PARIMO, LENSA JURNAL – Anggota DPRD Kabupaten Parigi Moutong, Sulawesi Tengah, dari Fraksi Perindo, Arnold mengingatkan agar hasil reses yang dilakukan seluruh anggota dewan tidak berhenti sebatas laporan administratif.
Ia menegaskan, berbagai aspirasi yang dihimpun dari masyarakat seharusnya menjadi bahan evaluasi sekaligus dasar dalam menentukan program prioritas pembangunan daerah. Pernyataan itu disampaikan Arnold saat menyampaikan pandangannya dalam rapat paripurna DPRD Parigi Moutong beberapa waktu lalu.
Menurutnya, reses merupakan salah satu mekanisme penting bagi anggota legislatif untuk menyerap langsung kebutuhan dan keluhan masyarakat di daerah pemilihan masing-masing. Namun dalam praktiknya, Arnold menilai laporan hasil reses sering kali hanya menjadi dokumen formal yang tidak diikuti langkah nyata dalam bentuk program pembangunan.
“Jangan sampai hasil reses hanya jadi selembar kertas, dibuat laporan, dilihat sebentar, lalu selesai tanpa dijadikan evaluasi dan acuan program,” ujar Arnold.

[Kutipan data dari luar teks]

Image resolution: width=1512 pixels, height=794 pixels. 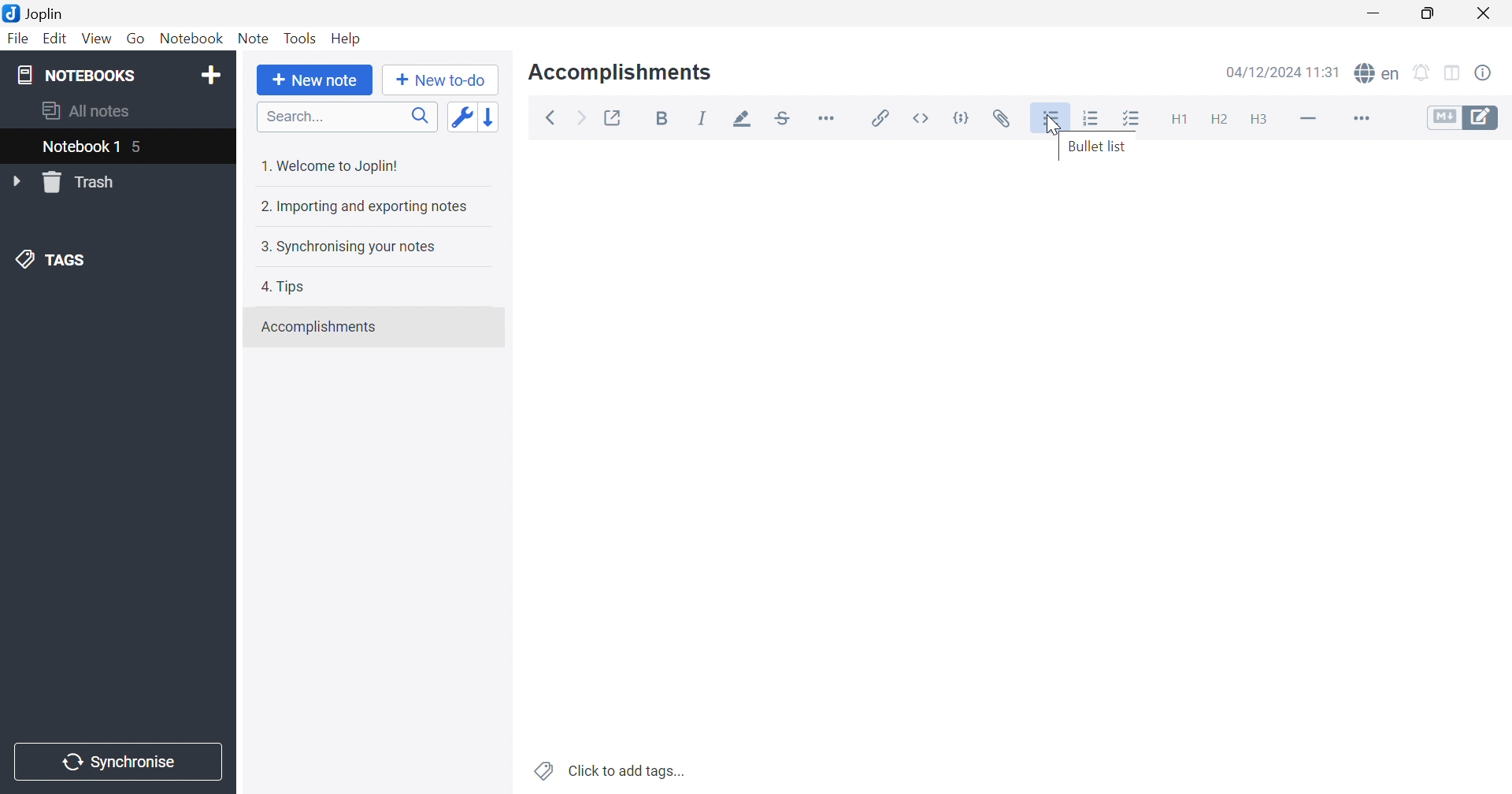 I want to click on Notebook 1, so click(x=80, y=147).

Ia menekankan bahwa aspirasi masyarakat yang disampaikan melalui reses seharusnya tidak berhenti pada proses pencatatan semata. DPRD, kata dia, perlu memastikan agar hasil penjaringan aspirasi tersebut benar-benar masuk dalam pembahasan perencanaan pembangunan daerah bersama pemerintah.
Sebagai langkah konkret, Arnold mendorong pimpinan DPRD untuk mengusulkan kepada Pemerintah Daerah melalui perwakilan eksekutif agar setiap kecamatan minimal mendapatkan satu program prioritas yang berasal dari hasil reses anggota dewan. Langkah tersebut penting agar masyarakat dapat merasakan langsung dampak dari aspirasi yang mereka sampaikan kepada para wakil rakyat.
“Paling tidak satu kecamatan satu program yang betul-betul berasal dari aspirasi masyarakat, supaya saat reses berikutnya tidak terus-menerus hanya mendengar keluhan yang sama,” katanya.
Arnold menjelaskan, reses merupakan instrumen konstitusional yang berfungsi menjembatani kepentingan masyarakat dengan kebijakan pemerintah daerah. Oleh karena itu, pelaksanaan reses tidak boleh hanya menjadi rutinitas tahunan tanpa menghasilkan perubahan nyata bagi masyarakat.
Ia menilai, realisasi aspirasi masyarakat melalui program pembangunan yang jelas akan memperkuat kepercayaan publik terhadap lembaga legislatif.
Selain itu, Arnold juga mengingatkan pentingnya koordinasi antaranggota DPRD agar tidak terjadi tumpang tindih dalam pengusulan program di setiap daerah pemilihan. Penentuan program prioritas harus dilakukan secara proporsional dan selaras dengan arah kebijakan serta visi-misi pembangunan pemerintah daerah.
Dengan demikian, program yang dilaksanakan tidak hanya menjawab kebutuhan masyarakat, tetapi juga mendukung pencapaian target pembangunan daerah secara menyeluruh.
“Yang penting aspirasi rakyat tersampaikan lewat DPRD dan benar-benar dilaksanakan oleh eksekutif, bukan sekadar dicatat lalu hilang,” tutup Arnold. (AL)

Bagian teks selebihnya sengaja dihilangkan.